Council utterly condemns the United Kingdom Government’s proposals to close half of Glasgow’s Job Centres. Job Centres are a vital component in the network of agencies and organisations assisting people into work. This proposal will marginalise tens of thousands of Glasgow’s most vulnerable citizens.
This Council does not accept that property divestment is a suitable justification for the Department of Work and Pensions to close eight Job Centres at Anniesland, Bridgeton, Cambuslang, Castlemilk, Easterhouse, Langside, Maryhill and Parkhead. Despite improvements in employment rates in Glasgow, there is still a significant need for Job Centres, especially in these locations.
Council, therefore, instructs the Chief Executive to write to Damien Green MP, Secretary of State for Work and Pensions, to urgently discuss this matter and find a solution that does not undermine the efforts of thousands of Glaswegians who are trying to find work.

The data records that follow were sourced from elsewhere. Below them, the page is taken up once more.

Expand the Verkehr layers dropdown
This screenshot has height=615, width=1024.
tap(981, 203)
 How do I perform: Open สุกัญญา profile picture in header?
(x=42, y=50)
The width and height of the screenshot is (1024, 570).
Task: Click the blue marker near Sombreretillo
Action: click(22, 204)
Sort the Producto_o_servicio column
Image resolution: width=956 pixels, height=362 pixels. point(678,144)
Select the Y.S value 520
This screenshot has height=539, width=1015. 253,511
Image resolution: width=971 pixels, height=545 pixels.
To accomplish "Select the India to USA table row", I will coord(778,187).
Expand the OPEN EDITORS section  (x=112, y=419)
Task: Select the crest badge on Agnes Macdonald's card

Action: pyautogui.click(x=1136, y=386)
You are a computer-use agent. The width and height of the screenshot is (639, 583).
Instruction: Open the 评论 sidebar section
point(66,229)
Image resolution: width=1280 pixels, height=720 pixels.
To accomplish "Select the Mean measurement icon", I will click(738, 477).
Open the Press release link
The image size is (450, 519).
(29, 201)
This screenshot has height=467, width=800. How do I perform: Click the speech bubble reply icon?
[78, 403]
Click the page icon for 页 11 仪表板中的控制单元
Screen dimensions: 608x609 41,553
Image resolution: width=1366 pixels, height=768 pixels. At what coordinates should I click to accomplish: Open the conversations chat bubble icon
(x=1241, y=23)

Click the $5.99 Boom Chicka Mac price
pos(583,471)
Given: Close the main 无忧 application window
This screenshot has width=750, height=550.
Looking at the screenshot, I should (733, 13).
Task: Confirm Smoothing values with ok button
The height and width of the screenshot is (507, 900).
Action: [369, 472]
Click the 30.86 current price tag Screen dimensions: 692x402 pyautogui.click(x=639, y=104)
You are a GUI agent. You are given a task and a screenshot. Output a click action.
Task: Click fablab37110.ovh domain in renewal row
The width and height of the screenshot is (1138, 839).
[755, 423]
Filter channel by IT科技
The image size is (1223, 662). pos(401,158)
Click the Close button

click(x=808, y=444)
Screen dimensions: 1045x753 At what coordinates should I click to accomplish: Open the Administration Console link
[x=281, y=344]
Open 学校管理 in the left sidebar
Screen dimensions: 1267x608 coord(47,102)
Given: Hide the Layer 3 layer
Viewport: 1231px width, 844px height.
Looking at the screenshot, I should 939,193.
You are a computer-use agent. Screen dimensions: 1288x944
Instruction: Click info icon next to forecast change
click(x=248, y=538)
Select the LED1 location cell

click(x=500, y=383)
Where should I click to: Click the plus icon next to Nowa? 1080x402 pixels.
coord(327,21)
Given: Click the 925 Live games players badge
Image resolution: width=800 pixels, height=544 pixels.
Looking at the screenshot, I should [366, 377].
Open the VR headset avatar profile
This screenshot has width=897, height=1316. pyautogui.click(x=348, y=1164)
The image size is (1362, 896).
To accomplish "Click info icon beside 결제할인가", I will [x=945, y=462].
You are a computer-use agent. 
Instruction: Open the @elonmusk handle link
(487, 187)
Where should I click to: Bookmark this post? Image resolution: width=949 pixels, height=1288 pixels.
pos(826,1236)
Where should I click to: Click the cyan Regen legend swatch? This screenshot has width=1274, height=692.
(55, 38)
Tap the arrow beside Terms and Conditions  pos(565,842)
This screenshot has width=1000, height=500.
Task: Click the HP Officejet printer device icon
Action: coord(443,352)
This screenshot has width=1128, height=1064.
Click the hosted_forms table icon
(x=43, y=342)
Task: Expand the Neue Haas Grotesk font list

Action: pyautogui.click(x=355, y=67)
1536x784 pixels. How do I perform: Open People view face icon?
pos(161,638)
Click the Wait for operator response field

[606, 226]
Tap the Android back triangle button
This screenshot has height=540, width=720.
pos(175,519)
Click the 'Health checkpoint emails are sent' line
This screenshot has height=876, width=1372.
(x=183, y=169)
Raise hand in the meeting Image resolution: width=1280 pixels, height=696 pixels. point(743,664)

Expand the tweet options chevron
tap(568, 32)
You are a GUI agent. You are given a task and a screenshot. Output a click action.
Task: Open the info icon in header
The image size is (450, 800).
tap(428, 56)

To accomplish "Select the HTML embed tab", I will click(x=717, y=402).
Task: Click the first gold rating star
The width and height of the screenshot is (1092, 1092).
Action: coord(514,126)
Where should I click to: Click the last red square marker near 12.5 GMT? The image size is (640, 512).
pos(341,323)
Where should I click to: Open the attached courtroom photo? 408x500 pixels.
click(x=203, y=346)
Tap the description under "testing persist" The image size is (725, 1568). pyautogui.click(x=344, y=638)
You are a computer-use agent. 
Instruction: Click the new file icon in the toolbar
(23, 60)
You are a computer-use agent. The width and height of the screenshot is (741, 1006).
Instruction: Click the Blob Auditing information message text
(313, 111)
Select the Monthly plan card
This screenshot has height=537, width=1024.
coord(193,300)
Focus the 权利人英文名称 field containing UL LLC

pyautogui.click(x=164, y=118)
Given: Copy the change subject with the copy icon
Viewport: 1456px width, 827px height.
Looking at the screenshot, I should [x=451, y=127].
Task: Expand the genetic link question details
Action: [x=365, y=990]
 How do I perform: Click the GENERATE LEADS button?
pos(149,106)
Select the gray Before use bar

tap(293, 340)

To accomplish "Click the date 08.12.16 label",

Along with all of this January has been a busy time for our elected representatives and branch members as there was a public meeting regarding the closures at the Maryhill Community Education Centre.
6.So what is Maryhill and Springburn Branch doing?
Quite a lot and this is where you can have your say!
We have already had a fair few days of action outside the Maryhill Job Centre and Springburn shopping centre handing out leaflets and getting people to sign a petition.
We would be grateful if you could sign it. Just click here.
Also, we want to hear from you if you are going to be directly affected by this. Don’t worry all your information will be kept confidential.Just fill in the form below.
A SCHOOL FOR MARYHILL UPDATE
In 2009, two local schools were closed in the teeth of vocal opposition and demonstrations. The SNP opposed the closures. Cllrs’ Scally and Letford have been campaigning for a new school ever since.
Glasgow City Council acknowledged that by 2020 there would be a shortage of spaces in schools in Maryhill if the current projections are accurate. It has been reported that over the next four years there will be around 800 more children living in the north-west who cannot be currently accommodated.
The council started their own consultation, however in September SNP councillors for the Maryhill/Kelvin ward, John Letford and Franny Scally, started their own survey, which was to ensure locals’ views were taken into consideration.
The survey is now closed and the SNP have had over 300 respondents.
They found the majority wanted a joint campus with both denominational and non-denominational provision.
They also found that 95% of those asked said they wanted a school to be between Queen Margaret Drive and Gairbraid Avenue.
96% said they would like the campus to be available for community use in the evenings and weekends.
Speaking to the Evening Times Cllr Letford said: “There was only one type of provision in one location offered in the council’s consultation, and we did no think this was suitable.
“We sought to assist in the consultation by asking questions in relation to the location. We have had more than 300 responses.
“Hopefully the council will utilise these responses to ensure the best local school provision for Maryhill’s children.”
Keep up to date with all the SNP council group are doing by clicking here.
MARYHILL AND SPRINGBURN WELCOMES SHONA ROBISON
January saw the official opening of the Maryhill Health Centre and it was with great pleasure that Shona Robison, Cabinet Secretary for Health and Sport, came along to do the honours.
CHOOSE YOUR COUNCIL CANDIDATE!
Nomination meeting for all wards within the Maryhill and Springburn constituency will be held on the 4th Feb in the Women’s Centre.1pm-3pm.